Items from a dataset
◇ ◇ ◇

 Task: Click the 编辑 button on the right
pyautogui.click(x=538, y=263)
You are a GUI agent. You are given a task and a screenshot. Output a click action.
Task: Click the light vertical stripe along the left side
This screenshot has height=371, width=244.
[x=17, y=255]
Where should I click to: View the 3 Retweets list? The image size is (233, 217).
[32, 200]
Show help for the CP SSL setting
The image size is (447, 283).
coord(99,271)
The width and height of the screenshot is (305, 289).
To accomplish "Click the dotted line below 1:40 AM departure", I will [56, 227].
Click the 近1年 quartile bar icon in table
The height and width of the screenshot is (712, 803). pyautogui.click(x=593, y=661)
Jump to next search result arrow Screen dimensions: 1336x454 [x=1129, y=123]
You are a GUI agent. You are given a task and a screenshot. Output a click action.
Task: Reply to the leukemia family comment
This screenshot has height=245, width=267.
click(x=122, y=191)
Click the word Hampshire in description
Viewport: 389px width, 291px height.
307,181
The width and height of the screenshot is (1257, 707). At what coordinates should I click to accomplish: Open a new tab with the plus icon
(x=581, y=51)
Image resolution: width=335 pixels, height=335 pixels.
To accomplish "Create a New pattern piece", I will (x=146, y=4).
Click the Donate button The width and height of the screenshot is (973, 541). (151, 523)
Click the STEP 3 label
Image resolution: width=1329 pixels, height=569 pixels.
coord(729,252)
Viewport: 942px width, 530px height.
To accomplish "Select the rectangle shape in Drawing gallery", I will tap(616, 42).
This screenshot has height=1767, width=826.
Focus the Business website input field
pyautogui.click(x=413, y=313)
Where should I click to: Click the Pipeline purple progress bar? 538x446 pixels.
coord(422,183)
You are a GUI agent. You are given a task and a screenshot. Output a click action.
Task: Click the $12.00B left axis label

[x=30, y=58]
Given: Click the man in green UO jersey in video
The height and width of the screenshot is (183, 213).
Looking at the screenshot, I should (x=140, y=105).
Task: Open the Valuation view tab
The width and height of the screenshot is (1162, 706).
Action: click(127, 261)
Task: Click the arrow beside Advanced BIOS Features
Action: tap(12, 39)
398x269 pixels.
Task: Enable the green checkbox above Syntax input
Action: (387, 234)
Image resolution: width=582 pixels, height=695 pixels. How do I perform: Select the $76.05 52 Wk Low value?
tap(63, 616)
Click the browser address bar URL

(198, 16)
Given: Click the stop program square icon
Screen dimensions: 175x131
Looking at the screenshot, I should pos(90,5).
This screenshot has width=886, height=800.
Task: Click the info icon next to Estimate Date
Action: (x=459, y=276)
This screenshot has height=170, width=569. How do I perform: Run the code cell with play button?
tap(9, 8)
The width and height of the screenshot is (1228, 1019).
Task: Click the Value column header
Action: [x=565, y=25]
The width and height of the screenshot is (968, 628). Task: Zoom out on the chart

◇ ◇ ◇

__Assignment__
Once the records have been read, print them all again exactly.

__Completed exercise__
 Task: Click the 编辑 button on the right
pyautogui.click(x=538, y=263)
You are a GUI agent. You are given a task and a screenshot. Output a click action.
Task: Click the light vertical stripe along the left side
This screenshot has height=371, width=244.
[x=17, y=255]
Where should I click to: View the 3 Retweets list? The image size is (233, 217).
[32, 200]
Show help for the CP SSL setting
The image size is (447, 283).
coord(99,271)
The width and height of the screenshot is (305, 289).
To accomplish "Click the dotted line below 1:40 AM departure", I will [56, 227].
Click the 近1年 quartile bar icon in table
The height and width of the screenshot is (712, 803). pyautogui.click(x=593, y=661)
Jump to next search result arrow Screen dimensions: 1336x454 [x=1129, y=123]
You are a GUI agent. You are given a task and a screenshot. Output a click action.
Task: Reply to the leukemia family comment
This screenshot has height=245, width=267.
click(x=122, y=191)
Click the word Hampshire in description
Viewport: 389px width, 291px height.
307,181
The width and height of the screenshot is (1257, 707). At what coordinates should I click to accomplish: Open a new tab with the plus icon
(x=581, y=51)
Image resolution: width=335 pixels, height=335 pixels.
To accomplish "Create a New pattern piece", I will (x=146, y=4).
Click the Donate button The width and height of the screenshot is (973, 541). (151, 523)
Click the STEP 3 label
Image resolution: width=1329 pixels, height=569 pixels.
coord(729,252)
Viewport: 942px width, 530px height.
To accomplish "Select the rectangle shape in Drawing gallery", I will tap(616, 42).
This screenshot has height=1767, width=826.
Focus the Business website input field
pyautogui.click(x=413, y=313)
Where should I click to: Click the Pipeline purple progress bar? 538x446 pixels.
coord(422,183)
You are a GUI agent. You are given a task and a screenshot. Output a click action.
Task: Click the $12.00B left axis label

[x=30, y=58]
Given: Click the man in green UO jersey in video
The height and width of the screenshot is (183, 213).
Looking at the screenshot, I should (x=140, y=105).
Task: Open the Valuation view tab
The width and height of the screenshot is (1162, 706).
Action: click(127, 261)
Task: Click the arrow beside Advanced BIOS Features
Action: tap(12, 39)
398x269 pixels.
Task: Enable the green checkbox above Syntax input
Action: (387, 234)
Image resolution: width=582 pixels, height=695 pixels. How do I perform: Select the $76.05 52 Wk Low value?
tap(63, 616)
Click the browser address bar URL

(198, 16)
Given: Click the stop program square icon
Screen dimensions: 175x131
Looking at the screenshot, I should pos(90,5).
This screenshot has width=886, height=800.
Task: Click the info icon next to Estimate Date
Action: (x=459, y=276)
This screenshot has height=170, width=569. How do I perform: Run the code cell with play button?
tap(9, 8)
The width and height of the screenshot is (1228, 1019).
Task: Click the Value column header
Action: [x=565, y=25]
The width and height of the screenshot is (968, 628). Task: Zoom out on the chart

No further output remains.